Quoted passage:
^^^^^^^^^^^^^^^^

Can ChatGPT spell? A small experiment with surprising results
- joannama8
- Oct 30
- 3 min read
Exploring trends and recent articles on AI’s language quirks, Joanna from our marketing and design team put ChatGPT to the test with spelling and letter challenges to see just how well it handles the little details.

It all started with a viral trend. After reading an article in The Guardian and watching a few short videos about the uses and limitations of ChatGPT, I noticed people online were setting it playful challenges. One of them caught my eye. Instead of asking it to write stories or solve problems, users were asking it to count letters in words and names. The results were sometimes spot on, but often surprisingly off.
Naturally, I decided to try it myself.
As a native Brazilian Portuguese speaker, I began with something that had already caused confusion in a Portuguese video I had seen. I asked ChatGPT to list all 26 Brazilian states, plus the Federal District, and identify which ones did not contain the letter “A”. The answer came back confidently formatted and full of emoji-like ticks. It proudly concluded that Pernambuco, Sergipe and Rio de Janeiro were the only ones without an “A”.
Except, of course, Rio de Janeiro and Pernambuco do have “A”s.
It was both funny and intriguing. ChatGPT can summarise research papers and hold a discussion about philosophy, yet it seemed to struggle with a task that a child could do by glancing at a page. How could that be?
To understand this, it helps to know how ChatGPT actually “reads”.
When we look at a word, our eyes see individual letters. ChatGPT does not. It processes text as units of data called tokens, predicting patterns in language rather than visually identifying individual characters. A token might represent a full word, a fragment of a word or sometimes even a single character. The model predicts the next token based on the patterns it has learnt from enormous amounts of written text. It is interpreting language, not visually analysing letters.
So when you ask it to find words without an “A”, it is reasoning through linguistic patterns rather than counting the actual letters. If accents or spacing come into play, or if the language mix is unusual, it can easily misread what we mean.

^^^^^^^^^^^^^^^^

What the task requires: Copy the post on ChatGPT's spelling between "Can ChatGPT spell?" and "often surprisingly off.", inclusive, switching "viral trend" to "popular trend".

Pixel coordinate grounding data
^^^^^^^^^^^^^^^^

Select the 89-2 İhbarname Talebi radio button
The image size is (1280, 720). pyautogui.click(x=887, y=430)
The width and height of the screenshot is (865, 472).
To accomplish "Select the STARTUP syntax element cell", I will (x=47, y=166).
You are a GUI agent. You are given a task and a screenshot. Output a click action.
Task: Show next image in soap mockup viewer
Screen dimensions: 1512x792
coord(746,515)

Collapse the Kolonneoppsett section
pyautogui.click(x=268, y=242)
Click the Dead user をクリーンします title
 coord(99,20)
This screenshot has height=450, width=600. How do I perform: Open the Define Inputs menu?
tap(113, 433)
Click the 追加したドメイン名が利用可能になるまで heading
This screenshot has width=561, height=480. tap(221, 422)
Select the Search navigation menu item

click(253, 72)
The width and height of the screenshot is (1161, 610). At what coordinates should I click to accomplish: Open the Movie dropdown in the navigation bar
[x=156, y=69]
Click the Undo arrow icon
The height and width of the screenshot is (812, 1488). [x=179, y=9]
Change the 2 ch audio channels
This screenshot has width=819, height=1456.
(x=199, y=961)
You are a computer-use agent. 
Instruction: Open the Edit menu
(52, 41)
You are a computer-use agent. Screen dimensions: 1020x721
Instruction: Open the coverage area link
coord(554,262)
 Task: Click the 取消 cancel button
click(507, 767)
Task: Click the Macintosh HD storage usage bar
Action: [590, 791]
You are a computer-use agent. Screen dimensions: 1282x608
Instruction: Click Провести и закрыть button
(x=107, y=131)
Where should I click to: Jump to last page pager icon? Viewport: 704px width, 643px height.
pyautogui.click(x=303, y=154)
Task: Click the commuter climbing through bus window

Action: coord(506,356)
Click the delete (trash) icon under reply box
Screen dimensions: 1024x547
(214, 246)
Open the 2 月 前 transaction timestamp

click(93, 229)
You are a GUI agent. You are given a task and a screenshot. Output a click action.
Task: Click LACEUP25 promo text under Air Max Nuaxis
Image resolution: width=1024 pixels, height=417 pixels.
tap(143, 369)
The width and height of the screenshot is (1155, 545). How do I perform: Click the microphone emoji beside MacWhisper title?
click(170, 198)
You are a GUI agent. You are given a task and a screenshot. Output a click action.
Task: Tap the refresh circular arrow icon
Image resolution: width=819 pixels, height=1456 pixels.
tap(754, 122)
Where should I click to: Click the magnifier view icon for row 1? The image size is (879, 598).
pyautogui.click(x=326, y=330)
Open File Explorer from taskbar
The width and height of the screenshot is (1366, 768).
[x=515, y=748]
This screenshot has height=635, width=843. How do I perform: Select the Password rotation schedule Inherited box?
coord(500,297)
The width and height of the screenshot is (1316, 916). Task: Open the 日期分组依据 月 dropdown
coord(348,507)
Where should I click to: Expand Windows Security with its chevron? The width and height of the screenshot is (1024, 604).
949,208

^^^^^^^^^^^^^^^^

Written response:
Can ChatGPT spell? A small experiment with surprising results
- joannama8
- Oct 30
- 3 min read
Exploring trends and recent articles on AI’s language quirks, Joanna from our marketing and design team put ChatGPT to the test with spelling and letter challenges to see just how well it handles the little details.

It all started with a popular trend. After reading an article in The Guardian and watching a few short videos about the uses and limitations of ChatGPT, I noticed people online were setting it playful challenges. One of them caught my eye. Instead of asking it to write stories or solve problems, users were asking it to count letters in words and names. The results were sometimes spot on, but often surprisingly off.